== Document section
Healthcare

Government Ordered to Reimburse an Insurer Because the GOP Screwed Them

Written by SK Ashby

Congressional Republicans recently decided that so-called Obamacare "bail outs" are actually a good thing now that they're solely responsible for what happens to the healthcare industry, but there was a time not very long ago when they railed against it.

More than that, they also passed legislation that partially defunded that mechanism of Obamacare, an action that had consequences the federal government has now been ordered to pay for.

Although Medicare Part D had been a Republican program, this time around the GOP railed against the same risk corridor arrangement as a “bailout” of insurers. They inserted a provision in a 2014 spending bill forbidding Health and Human Services from using any money other than what came from profitable insurers. As it happened, the program ran deeply in the red. The accumulated losses for 2014 and 2015 alone are up to $8.3 billion; some estimates place the total owed over the three years at nearly $15 billion.

Because it’s hamstrung to pay the full claims, Health and Human Services has paid out only 12.6% of all claims for 2014, and nothing so far for 2015 or 2016. Moda’s lawsuit claimed that it’s due $214 million. It argued that the government essentially promised that the money would be paid, and that promise can’t be nullified just because Congress decided to tamper with where the money came from.

Judge Thomas C. Wheeler ruled in favor of Oregon's Moda Health insurer and said there's "no dispute" that the federal government is liable for not covering a program it promised to cover.

It strikes me that if an insurer can win a case against the federal government over this relatively small amount of money, there could be significant legal challenges to any effort to fully repeal Obamacare without adequately replacing it.

And the stakes would obviously be far more significant in that event. Entire states, particularly those who chose to expand Medicaid, the cost of which is almost entirely covered by the federal government, could pursue legal action against the federal government. Individual insurers and healthcare providers could also take legal action against states and the federal government. In some cases, that may be their only chance for survival as Medicaid expansion literally saved some regional healthcare providers and hospitals from closing.

I can scarcely envision the legal nightmare that could be unleashed by kicking 20 to 30 million people off their healthcare in a system that is fully embedded into the entire healthcare industry and state economies. The economic damage could be as incalculable as the human toll.
====
What is needed » In the article on the Moda Health ruling, how much did Moda's lawsuit claim the insurer was owed?
== Information shown
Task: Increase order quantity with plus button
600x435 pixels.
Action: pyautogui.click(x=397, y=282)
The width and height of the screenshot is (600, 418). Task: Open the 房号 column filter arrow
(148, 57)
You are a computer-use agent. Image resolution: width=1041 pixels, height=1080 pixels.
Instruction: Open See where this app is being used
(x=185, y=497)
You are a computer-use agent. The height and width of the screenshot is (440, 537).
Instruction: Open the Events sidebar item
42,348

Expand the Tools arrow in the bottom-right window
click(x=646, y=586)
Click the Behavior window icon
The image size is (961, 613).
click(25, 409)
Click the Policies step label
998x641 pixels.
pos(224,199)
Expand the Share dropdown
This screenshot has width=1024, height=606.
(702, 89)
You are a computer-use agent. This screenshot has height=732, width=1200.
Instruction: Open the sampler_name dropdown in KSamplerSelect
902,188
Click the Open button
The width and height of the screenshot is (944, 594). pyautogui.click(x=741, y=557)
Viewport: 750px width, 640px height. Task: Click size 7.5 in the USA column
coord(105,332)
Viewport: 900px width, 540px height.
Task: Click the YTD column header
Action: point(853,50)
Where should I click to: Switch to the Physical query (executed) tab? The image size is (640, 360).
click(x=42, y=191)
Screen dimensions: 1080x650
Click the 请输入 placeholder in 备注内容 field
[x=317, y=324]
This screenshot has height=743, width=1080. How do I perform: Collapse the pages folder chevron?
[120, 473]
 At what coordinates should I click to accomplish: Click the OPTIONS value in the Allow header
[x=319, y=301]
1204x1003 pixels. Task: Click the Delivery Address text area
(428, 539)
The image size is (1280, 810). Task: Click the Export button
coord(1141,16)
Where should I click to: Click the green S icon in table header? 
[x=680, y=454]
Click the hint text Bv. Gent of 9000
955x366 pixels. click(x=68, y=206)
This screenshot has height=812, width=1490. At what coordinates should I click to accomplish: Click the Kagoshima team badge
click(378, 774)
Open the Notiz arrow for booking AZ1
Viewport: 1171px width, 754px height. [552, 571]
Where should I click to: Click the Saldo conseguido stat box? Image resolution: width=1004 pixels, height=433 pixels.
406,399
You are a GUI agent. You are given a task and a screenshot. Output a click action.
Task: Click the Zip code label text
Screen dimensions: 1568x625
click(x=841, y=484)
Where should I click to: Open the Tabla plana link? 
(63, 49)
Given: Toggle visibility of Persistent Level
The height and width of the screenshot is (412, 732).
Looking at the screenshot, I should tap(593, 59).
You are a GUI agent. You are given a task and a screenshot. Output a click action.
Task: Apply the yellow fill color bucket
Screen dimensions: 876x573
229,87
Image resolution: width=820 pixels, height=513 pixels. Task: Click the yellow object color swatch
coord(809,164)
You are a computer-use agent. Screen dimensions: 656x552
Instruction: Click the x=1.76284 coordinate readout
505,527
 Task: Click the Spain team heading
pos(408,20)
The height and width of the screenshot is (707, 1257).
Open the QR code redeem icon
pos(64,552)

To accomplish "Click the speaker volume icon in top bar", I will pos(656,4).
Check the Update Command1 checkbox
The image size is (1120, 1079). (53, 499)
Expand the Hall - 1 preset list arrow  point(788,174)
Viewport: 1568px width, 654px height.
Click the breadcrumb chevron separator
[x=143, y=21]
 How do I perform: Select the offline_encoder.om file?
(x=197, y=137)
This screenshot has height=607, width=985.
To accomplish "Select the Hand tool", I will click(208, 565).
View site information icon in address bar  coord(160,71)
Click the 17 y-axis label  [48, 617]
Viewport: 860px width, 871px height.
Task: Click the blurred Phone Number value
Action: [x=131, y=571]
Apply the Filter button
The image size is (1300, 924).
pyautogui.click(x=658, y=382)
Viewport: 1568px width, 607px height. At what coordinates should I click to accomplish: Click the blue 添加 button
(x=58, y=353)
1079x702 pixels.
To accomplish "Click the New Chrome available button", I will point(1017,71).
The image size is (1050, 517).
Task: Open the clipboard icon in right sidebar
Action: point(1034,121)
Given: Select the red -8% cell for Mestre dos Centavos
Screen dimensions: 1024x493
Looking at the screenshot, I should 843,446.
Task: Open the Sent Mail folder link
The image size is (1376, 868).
====
Task result » $214 million